What needs to be done =>
Although the records include pictures, the copy should not; write out exactly the lines from the first through the line with "This screenshot has height=868, width=1386.".

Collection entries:
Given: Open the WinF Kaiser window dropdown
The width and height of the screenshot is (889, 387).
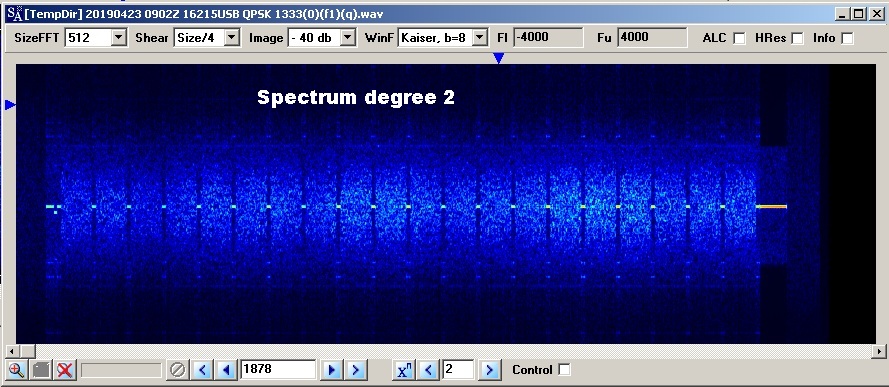Looking at the screenshot, I should (x=480, y=38).
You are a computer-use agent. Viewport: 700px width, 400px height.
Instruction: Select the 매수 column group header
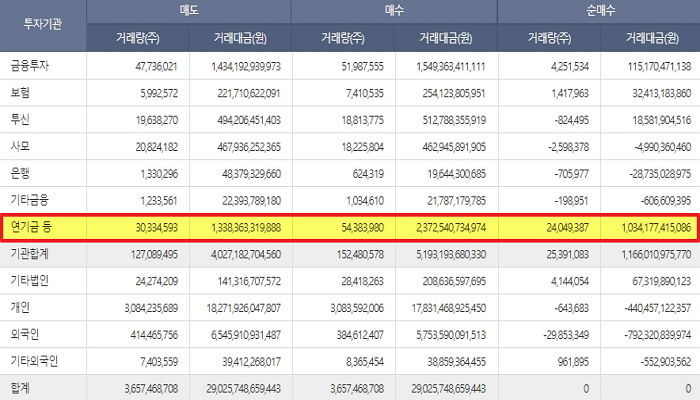coord(393,9)
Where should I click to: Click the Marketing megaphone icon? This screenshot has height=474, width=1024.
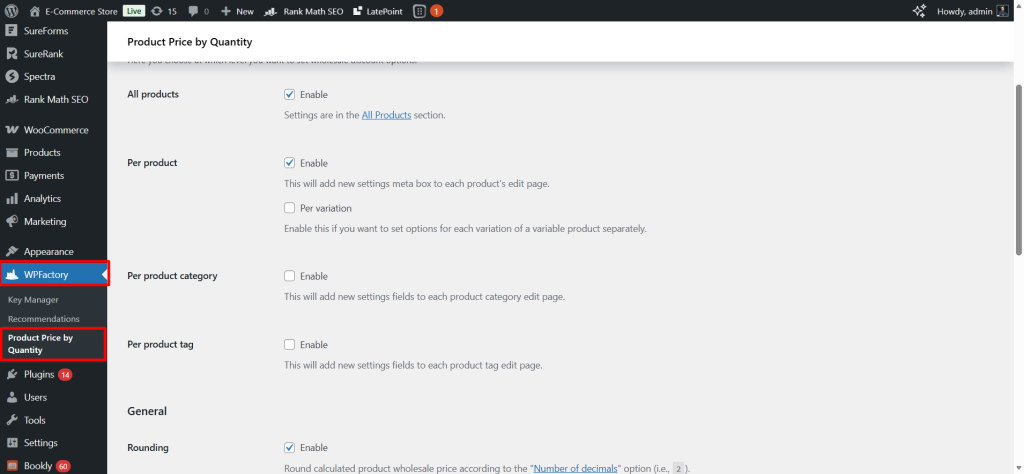[x=12, y=222]
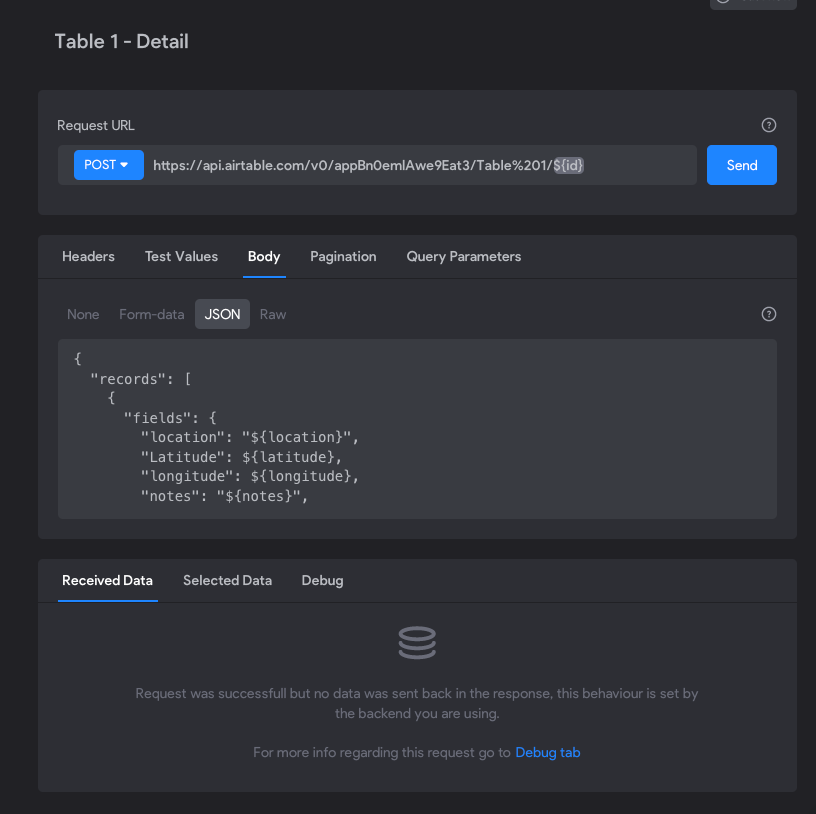This screenshot has width=816, height=814.
Task: Send the API request
Action: (741, 165)
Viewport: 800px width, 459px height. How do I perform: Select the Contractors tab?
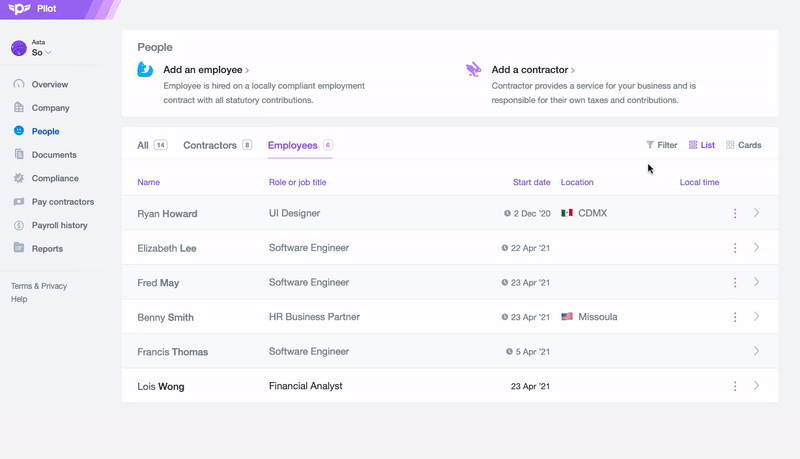[x=210, y=145]
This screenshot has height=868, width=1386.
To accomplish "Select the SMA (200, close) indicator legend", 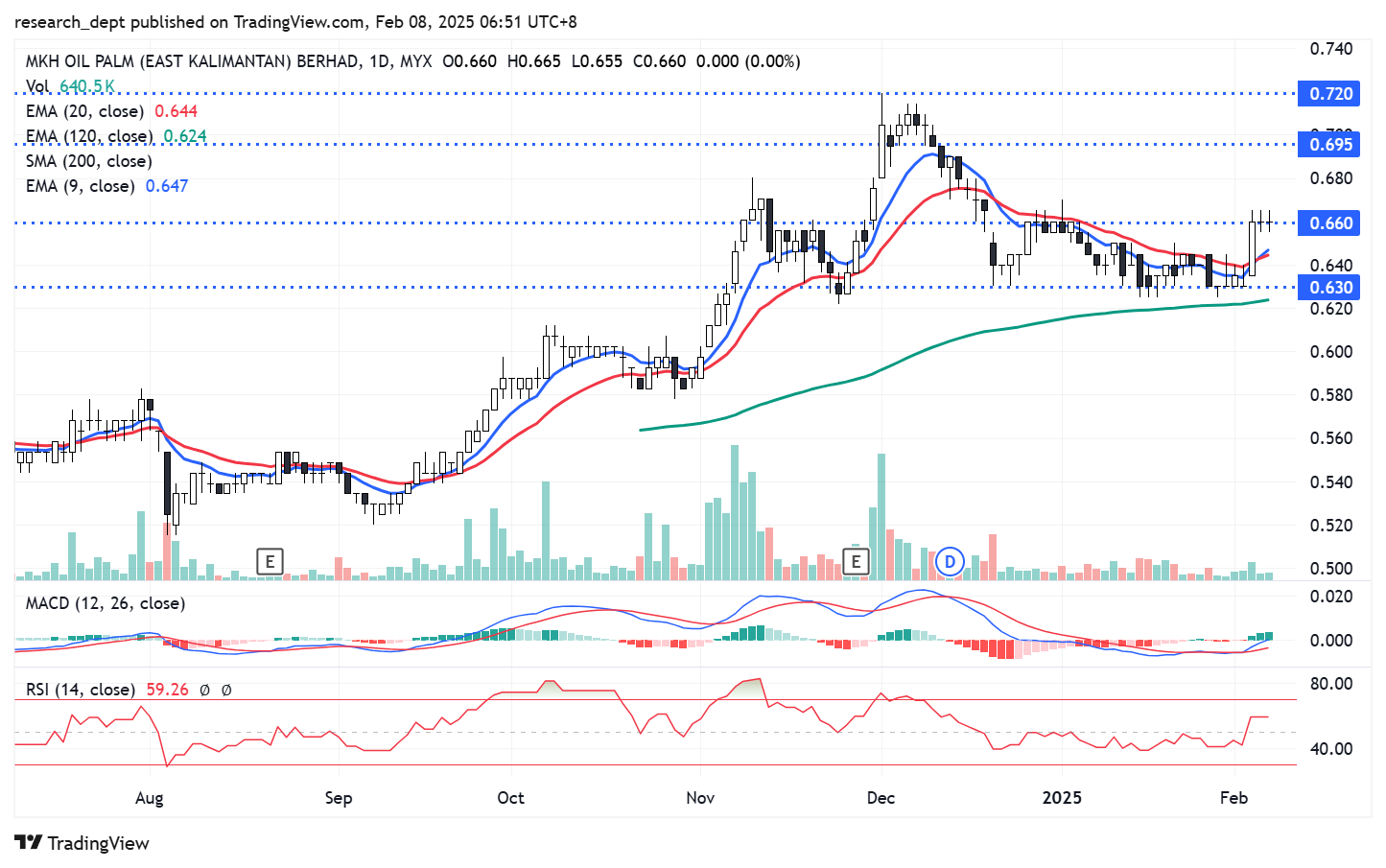I will pyautogui.click(x=88, y=161).
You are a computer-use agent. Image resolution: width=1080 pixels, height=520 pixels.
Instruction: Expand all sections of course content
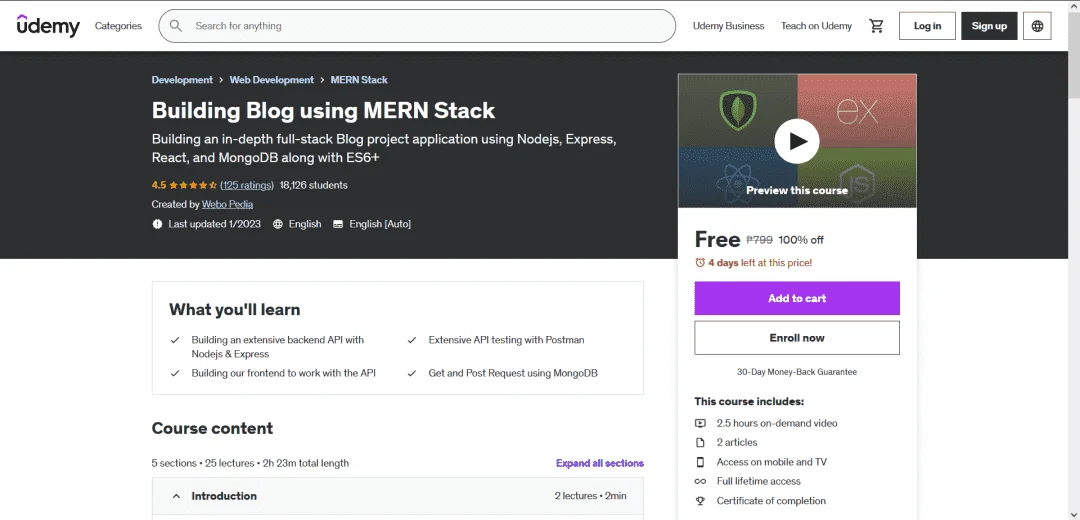(x=600, y=464)
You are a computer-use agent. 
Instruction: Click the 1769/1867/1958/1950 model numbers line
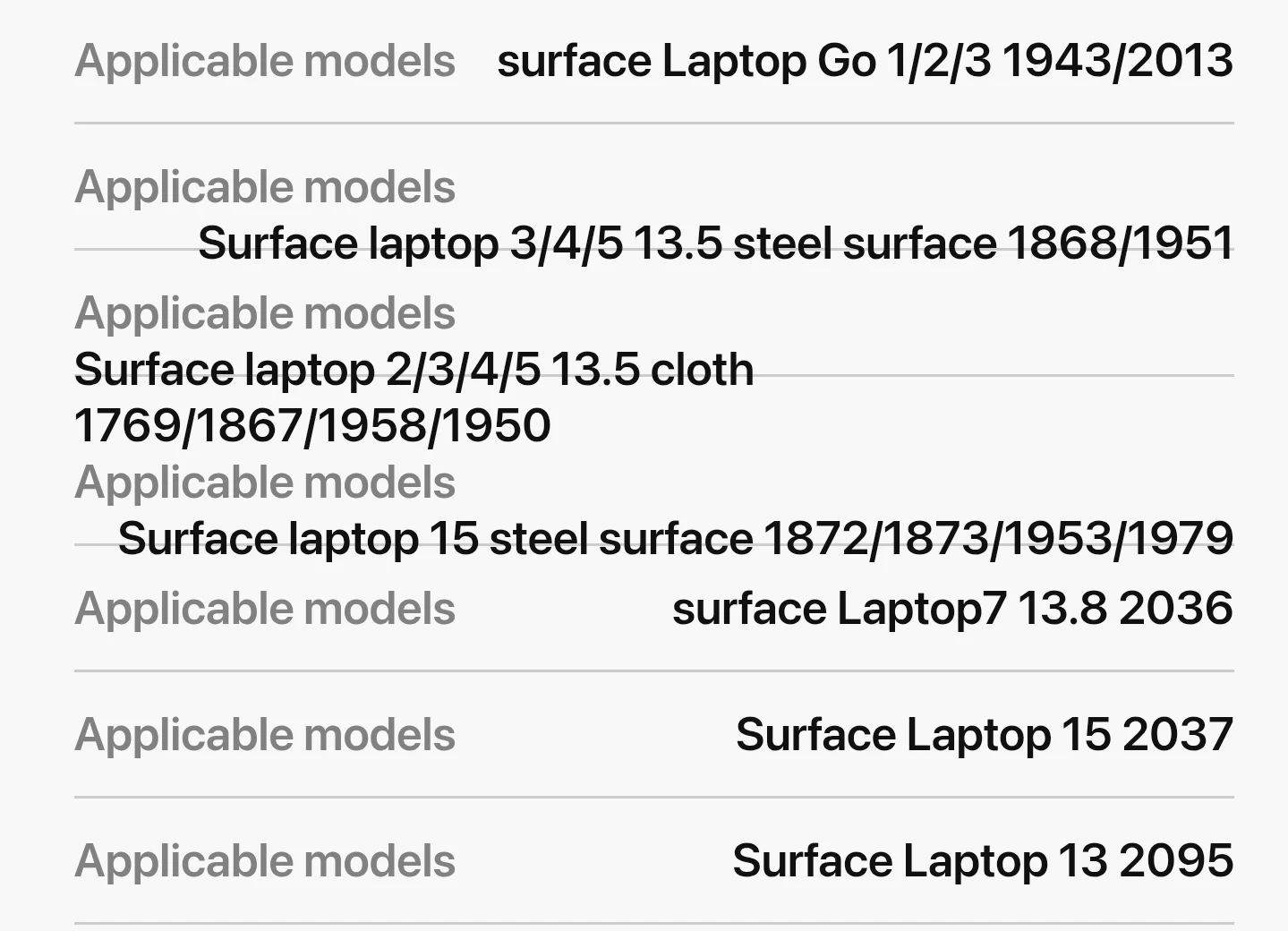pyautogui.click(x=312, y=425)
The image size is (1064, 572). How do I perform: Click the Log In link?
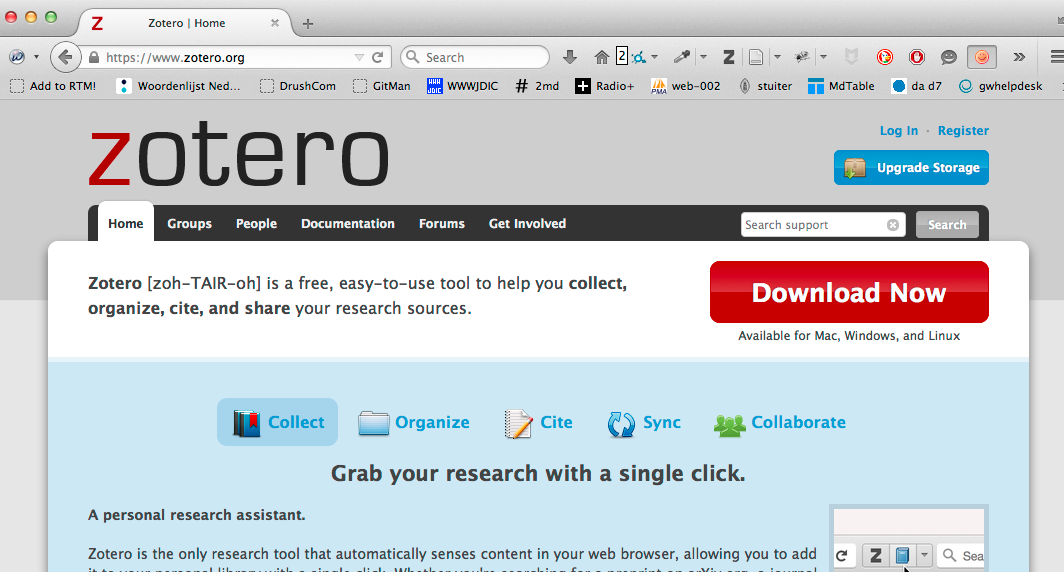coord(898,131)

Task result =>
Given: Open the WinF Kaiser window dropdown
The width and height of the screenshot is (889, 387).
Looking at the screenshot, I should (x=480, y=38).
You are a computer-use agent. Viewport: 700px width, 400px height.
Instruction: Select the 매수 column group header
coord(393,9)
Where should I click to: Click the Marketing megaphone icon? This screenshot has height=474, width=1024.
[x=12, y=222]
This screenshot has width=816, height=814.
Task: Send the API request
Action: (741, 165)
Viewport: 800px width, 459px height. How do I perform: Select the Contractors tab?
[x=210, y=145]
This screenshot has height=868, width=1386.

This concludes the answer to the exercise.